EXERCISE INSTRUCTIONS:
Go to the line below containing "This screenshot has height=646, width=806." and print exactly from there through the line containing "1568x498 pixels.", both included. Print nothing else.

◆ ◆ ◆

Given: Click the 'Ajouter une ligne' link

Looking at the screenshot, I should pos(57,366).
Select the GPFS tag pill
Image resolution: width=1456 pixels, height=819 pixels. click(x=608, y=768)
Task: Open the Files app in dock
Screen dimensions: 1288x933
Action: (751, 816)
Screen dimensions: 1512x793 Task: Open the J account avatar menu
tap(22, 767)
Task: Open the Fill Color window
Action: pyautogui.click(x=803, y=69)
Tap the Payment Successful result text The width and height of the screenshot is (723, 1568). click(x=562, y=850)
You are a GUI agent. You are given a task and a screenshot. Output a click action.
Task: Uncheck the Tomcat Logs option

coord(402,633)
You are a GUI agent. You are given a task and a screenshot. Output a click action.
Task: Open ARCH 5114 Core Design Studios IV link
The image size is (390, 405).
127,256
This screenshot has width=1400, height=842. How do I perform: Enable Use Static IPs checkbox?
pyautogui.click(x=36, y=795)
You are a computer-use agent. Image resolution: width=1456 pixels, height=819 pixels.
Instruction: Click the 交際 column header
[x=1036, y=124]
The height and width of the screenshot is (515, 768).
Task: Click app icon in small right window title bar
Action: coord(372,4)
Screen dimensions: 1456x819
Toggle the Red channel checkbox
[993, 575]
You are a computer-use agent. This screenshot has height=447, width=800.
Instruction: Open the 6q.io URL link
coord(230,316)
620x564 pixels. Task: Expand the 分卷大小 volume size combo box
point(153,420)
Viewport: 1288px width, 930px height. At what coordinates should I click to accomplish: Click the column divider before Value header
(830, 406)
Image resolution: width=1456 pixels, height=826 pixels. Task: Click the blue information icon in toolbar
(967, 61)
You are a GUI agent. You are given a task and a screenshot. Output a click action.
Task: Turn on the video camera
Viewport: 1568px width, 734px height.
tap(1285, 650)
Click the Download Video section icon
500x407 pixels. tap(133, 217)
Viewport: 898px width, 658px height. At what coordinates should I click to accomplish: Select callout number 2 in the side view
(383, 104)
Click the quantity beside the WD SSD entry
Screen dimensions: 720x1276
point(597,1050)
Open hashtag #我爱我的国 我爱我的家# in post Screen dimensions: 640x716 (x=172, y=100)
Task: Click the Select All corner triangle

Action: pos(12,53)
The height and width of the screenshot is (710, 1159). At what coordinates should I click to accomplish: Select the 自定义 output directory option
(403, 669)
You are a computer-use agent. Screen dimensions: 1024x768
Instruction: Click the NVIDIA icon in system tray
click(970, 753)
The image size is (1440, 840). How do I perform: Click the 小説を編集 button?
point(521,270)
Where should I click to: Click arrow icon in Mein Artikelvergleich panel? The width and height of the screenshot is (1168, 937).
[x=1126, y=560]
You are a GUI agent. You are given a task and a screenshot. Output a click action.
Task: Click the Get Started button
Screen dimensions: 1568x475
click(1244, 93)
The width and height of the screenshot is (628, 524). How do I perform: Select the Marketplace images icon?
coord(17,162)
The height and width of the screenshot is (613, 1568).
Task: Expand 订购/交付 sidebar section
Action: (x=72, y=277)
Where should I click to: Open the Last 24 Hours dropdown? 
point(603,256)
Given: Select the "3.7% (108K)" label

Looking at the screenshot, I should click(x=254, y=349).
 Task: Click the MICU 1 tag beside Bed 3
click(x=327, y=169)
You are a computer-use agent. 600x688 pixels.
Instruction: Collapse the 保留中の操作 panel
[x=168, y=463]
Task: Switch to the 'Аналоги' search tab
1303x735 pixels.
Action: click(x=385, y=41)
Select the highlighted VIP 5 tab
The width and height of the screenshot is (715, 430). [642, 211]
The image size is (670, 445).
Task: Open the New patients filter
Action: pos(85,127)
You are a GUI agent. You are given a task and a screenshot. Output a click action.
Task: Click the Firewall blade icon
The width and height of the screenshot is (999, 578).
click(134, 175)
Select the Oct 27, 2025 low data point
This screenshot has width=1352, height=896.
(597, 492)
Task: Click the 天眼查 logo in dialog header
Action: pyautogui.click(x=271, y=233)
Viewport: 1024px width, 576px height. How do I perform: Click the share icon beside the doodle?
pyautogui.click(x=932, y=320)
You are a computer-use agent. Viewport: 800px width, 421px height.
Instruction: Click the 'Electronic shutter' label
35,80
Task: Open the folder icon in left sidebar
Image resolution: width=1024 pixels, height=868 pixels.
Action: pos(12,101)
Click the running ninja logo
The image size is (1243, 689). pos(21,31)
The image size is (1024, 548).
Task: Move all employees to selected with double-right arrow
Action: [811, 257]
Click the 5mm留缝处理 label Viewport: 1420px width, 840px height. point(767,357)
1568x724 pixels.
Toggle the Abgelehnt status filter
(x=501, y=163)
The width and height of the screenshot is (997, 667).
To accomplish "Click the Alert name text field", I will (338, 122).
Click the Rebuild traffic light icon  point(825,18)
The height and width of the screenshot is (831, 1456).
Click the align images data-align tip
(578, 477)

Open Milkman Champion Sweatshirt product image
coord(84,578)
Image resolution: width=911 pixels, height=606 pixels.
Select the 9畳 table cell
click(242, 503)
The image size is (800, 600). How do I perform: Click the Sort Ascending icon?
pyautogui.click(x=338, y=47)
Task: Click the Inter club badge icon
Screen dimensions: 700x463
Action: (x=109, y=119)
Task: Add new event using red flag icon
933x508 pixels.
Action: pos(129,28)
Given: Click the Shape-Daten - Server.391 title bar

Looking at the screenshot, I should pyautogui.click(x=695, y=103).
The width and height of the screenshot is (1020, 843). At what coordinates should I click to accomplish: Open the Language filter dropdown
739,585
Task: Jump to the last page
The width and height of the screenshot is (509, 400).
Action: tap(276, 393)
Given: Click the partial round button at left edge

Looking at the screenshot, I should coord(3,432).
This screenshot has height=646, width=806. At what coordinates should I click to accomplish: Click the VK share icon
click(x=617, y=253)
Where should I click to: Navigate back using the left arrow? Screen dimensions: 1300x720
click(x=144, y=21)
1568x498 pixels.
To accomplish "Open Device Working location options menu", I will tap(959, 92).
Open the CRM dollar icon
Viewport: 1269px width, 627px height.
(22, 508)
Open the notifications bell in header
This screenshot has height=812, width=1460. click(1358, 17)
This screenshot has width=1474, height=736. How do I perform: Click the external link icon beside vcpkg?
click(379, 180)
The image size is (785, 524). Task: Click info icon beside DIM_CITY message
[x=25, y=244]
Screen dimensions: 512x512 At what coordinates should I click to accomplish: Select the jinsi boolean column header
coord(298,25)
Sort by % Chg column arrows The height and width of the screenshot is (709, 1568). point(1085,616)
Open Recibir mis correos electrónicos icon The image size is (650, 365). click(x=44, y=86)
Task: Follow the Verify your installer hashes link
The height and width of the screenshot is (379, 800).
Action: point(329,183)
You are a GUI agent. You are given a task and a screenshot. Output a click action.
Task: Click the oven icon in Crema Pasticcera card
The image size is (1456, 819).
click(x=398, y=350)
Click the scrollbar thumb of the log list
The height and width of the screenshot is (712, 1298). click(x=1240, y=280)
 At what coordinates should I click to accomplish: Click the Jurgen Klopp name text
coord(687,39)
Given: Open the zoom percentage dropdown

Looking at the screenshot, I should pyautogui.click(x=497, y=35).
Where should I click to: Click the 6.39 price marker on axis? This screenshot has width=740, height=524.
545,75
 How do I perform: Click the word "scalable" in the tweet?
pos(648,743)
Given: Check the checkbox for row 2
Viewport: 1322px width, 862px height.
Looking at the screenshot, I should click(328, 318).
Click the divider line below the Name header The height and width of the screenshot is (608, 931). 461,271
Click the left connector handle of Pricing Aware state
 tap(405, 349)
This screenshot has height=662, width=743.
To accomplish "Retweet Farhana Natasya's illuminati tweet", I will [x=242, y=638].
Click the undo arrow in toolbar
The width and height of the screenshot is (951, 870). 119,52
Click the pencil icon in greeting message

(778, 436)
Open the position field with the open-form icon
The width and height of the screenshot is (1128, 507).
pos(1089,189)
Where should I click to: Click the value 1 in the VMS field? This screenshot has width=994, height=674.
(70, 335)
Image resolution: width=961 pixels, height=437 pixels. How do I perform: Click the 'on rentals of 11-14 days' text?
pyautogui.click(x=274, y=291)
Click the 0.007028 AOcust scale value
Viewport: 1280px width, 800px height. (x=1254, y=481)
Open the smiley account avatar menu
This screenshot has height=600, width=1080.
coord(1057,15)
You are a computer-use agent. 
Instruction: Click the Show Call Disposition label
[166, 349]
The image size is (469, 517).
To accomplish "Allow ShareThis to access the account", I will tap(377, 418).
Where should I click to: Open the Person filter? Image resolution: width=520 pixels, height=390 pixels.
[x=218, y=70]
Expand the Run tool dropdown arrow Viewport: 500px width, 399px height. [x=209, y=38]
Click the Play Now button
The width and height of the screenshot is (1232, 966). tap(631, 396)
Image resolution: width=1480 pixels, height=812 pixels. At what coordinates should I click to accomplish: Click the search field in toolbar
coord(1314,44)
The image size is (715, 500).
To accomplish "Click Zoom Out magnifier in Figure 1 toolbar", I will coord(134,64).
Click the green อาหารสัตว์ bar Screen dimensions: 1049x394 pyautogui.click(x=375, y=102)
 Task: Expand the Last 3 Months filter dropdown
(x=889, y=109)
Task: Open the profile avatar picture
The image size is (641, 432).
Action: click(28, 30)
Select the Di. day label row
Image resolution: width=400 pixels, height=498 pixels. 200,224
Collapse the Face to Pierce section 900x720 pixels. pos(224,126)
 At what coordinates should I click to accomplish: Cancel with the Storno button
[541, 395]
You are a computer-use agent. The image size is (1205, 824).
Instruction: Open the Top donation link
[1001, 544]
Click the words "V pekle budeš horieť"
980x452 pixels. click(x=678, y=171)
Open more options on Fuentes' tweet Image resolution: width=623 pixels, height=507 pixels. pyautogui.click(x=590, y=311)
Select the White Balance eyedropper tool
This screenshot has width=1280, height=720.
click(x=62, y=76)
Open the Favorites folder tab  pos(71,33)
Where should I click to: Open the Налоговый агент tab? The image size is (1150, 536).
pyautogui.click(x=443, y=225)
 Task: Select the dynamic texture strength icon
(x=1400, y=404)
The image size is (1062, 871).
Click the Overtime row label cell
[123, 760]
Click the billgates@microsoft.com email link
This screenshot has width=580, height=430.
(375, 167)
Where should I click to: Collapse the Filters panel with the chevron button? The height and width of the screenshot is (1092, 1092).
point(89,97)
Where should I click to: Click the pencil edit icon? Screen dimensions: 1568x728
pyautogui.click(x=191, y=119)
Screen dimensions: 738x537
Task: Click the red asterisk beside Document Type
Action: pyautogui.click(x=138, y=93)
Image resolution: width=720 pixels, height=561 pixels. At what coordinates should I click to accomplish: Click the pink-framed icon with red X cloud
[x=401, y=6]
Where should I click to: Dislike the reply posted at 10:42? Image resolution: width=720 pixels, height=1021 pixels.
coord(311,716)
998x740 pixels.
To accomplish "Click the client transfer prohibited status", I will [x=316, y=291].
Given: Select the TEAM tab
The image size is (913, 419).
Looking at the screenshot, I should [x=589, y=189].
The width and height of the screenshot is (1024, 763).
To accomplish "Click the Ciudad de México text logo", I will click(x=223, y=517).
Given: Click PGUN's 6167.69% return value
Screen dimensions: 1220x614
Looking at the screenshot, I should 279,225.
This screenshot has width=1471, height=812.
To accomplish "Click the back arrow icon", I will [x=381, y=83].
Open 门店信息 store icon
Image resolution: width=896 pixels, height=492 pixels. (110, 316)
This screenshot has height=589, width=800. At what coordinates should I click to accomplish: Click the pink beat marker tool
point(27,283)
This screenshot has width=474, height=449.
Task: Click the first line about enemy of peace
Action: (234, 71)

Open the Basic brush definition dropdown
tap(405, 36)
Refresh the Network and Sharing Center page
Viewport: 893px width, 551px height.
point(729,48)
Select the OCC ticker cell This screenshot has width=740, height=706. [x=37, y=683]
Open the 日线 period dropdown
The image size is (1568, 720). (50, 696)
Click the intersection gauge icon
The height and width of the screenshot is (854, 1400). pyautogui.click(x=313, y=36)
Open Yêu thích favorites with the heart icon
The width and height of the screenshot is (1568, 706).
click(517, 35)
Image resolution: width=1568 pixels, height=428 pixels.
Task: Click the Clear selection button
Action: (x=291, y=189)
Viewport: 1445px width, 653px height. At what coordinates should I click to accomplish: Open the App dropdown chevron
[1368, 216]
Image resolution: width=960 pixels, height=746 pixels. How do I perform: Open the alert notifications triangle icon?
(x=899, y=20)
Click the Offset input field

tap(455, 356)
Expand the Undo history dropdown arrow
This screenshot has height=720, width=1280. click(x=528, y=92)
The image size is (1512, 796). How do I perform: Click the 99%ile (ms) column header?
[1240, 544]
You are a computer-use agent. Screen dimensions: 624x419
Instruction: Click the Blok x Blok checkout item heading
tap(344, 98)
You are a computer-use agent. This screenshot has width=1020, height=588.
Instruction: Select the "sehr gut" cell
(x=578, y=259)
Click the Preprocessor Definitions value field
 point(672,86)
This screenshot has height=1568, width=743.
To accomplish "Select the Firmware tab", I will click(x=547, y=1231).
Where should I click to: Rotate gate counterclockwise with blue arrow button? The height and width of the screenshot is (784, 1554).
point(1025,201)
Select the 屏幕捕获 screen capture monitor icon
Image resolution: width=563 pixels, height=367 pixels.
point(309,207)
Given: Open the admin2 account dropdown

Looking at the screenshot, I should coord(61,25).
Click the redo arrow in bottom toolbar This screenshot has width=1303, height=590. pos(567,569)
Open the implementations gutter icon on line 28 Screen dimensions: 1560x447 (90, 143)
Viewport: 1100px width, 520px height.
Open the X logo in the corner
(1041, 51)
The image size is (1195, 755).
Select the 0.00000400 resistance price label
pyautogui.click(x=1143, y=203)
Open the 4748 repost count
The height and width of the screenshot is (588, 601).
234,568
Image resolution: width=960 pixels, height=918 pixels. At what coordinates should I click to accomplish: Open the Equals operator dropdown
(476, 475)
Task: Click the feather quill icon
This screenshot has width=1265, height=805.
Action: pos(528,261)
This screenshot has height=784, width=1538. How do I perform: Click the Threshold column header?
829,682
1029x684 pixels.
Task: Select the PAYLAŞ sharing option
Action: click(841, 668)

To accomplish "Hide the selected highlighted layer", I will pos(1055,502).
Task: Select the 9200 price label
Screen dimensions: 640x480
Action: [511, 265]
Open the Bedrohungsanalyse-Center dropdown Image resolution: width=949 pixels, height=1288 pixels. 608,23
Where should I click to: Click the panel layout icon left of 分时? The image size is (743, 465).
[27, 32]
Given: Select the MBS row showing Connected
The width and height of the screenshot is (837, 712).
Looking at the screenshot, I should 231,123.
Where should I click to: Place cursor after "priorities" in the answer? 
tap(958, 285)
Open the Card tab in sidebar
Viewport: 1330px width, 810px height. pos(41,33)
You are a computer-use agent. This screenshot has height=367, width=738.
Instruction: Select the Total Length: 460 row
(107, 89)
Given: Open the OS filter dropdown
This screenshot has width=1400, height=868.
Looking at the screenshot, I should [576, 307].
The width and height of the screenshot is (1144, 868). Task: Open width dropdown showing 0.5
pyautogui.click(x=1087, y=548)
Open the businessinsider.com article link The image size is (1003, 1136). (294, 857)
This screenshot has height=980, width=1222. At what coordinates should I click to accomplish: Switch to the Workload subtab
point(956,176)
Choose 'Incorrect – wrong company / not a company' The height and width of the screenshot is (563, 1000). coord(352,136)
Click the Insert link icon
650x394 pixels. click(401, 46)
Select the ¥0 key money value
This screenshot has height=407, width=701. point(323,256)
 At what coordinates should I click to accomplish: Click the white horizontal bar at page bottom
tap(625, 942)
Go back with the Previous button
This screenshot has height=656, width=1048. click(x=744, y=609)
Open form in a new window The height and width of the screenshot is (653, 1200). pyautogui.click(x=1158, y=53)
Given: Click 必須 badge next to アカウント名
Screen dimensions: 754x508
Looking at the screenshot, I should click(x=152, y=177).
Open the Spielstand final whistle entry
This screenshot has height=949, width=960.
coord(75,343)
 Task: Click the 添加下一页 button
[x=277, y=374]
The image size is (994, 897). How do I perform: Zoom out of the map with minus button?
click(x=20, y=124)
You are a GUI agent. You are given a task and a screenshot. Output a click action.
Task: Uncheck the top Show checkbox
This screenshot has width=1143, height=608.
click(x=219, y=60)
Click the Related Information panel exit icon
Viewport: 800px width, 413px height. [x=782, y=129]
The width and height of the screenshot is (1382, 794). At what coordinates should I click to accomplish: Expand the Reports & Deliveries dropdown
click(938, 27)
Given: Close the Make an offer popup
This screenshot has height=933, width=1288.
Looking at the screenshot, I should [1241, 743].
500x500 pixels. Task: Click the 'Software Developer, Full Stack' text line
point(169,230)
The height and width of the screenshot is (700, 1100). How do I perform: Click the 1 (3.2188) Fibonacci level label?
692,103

◆ ◆ ◆

EXERCISE ANSWER:
This screenshot has height=646, width=806. At what coordinates should I click to accomplish: Click the VK share icon
click(x=617, y=253)
Where should I click to: Navigate back using the left arrow? Screen dimensions: 1300x720
click(x=144, y=21)
1568x498 pixels.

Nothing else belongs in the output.